The research found that only half of business owners and senior managers would check the details of an emailed invoice when asked to make an online payment, leaving them at risk from scammers posing as legitimate payees.
Among those who said they would check the details, two fifths said they would be satisfied doing this simply by calling the number on the email with the invoice – leaving them equally vulnerable to sophisticated scammers who can impersonate legitimate payees over the phone.
Just under two fifths (39%) of business owners and senior managers said they would agree to pay fees to accountants into a new bank account following an email request, without making any checks to establish whether the request was genuine.
Sue Douthwaite, managing director, Santander Business: “By not checking invoice details carefully before making an online payment, small businesses are leaving themselves dangerously exposed to fraud. It’s very concerning to see large numbers of businesses are putting themselves at risk unnecessarily.
“The criminals behind these attacks are getting increasingly sophisticated. I would strongly urge business owners and managers to ensure they have robust controls in place to prevent fraud and are always on their guard. Before attempting any payments, businesses should always double check the details directly with the company, and in cases of suspected fraud, contact the bank immediately.”
Invoice fraud is one of the fastest-growing scams hitting UK business. In its most recent Fraud Update, UK Finance reports that invoice scams were the third most common type of Authorised Push Payment (APP) scam. £49.3m was lost by victims as result of invoice scams in the first half of 2018, the majority from non-personal or business accounts.

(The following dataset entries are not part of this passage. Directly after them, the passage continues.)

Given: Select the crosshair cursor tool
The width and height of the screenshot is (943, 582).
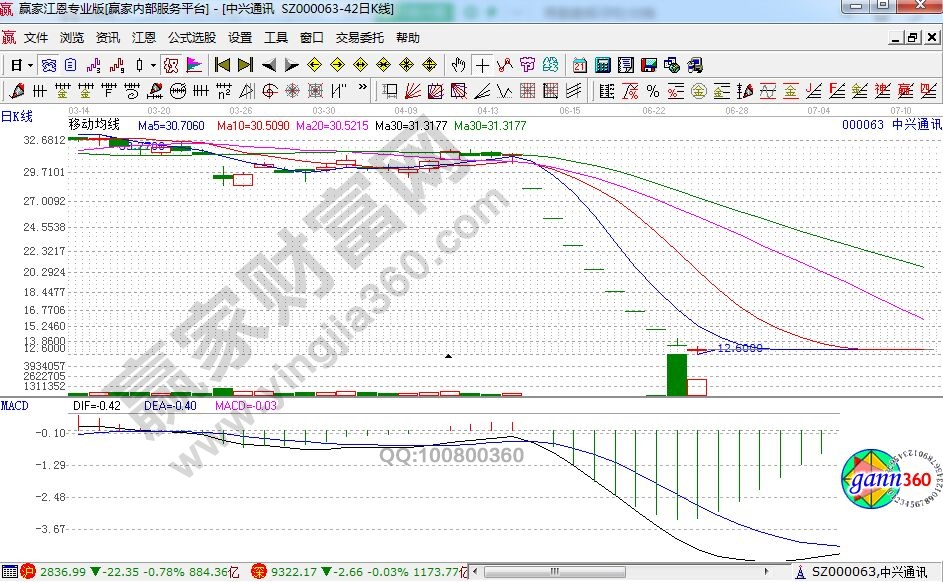Looking at the screenshot, I should (x=483, y=65).
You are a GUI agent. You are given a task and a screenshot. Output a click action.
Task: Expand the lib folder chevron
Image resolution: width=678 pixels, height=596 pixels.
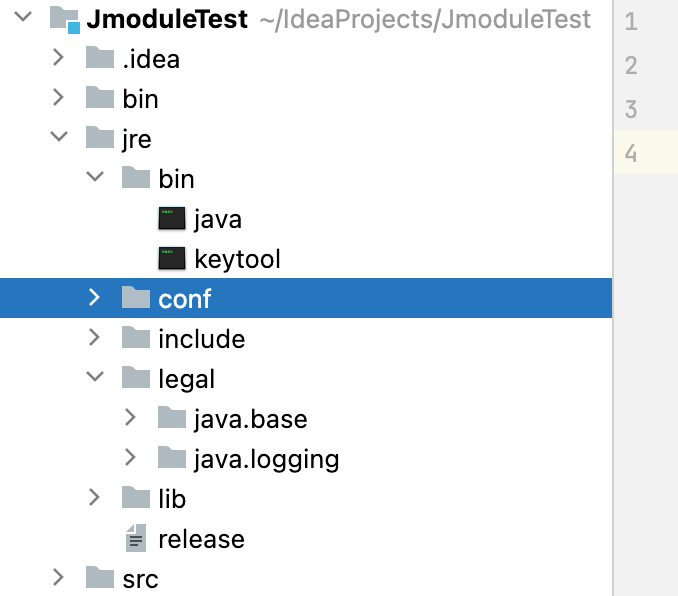[94, 497]
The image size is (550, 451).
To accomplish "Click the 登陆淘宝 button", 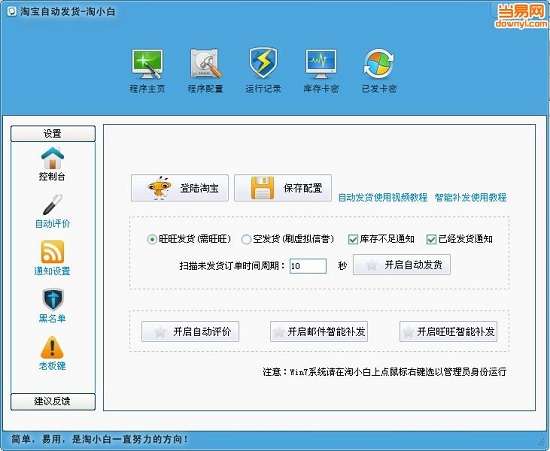I will pos(180,188).
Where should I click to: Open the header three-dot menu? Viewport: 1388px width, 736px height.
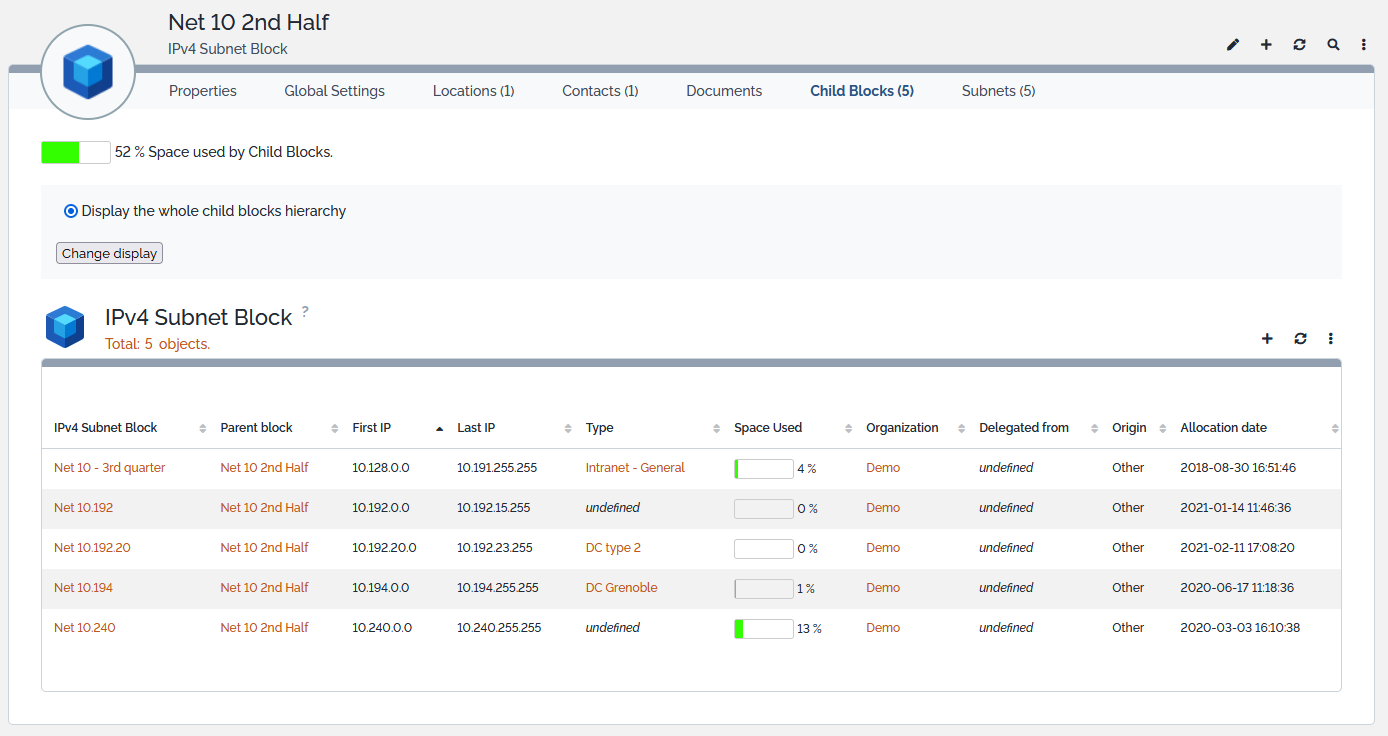point(1364,45)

In an invoice scam, the victim believes they are paying an invoice to a legitimate payee, but the scammer instead convinces the victim make the payment to the scammer’s account. This type of fraud often involves email interception or compromise.
Top five tips to prevent invoice scams:
Be vigilant – check carefully when a supplier asks you to change their bank account details, name, address or the invoice.
Confirm all supplier payments with brand new or changed financial details using contact details already held on file or on a publicly available number.
Check bank statements carefully. Report any suspicious transactions to the bank immediately.
Ensure your business has robust internal processes in place to protect you from fraud and scams, including those around changes of payee.
Think carefully about publicly available information on your business which could be used by a fraudster and put you at risk of fraud. This could be on your website or in your office/business location. Remove anything unnecessary.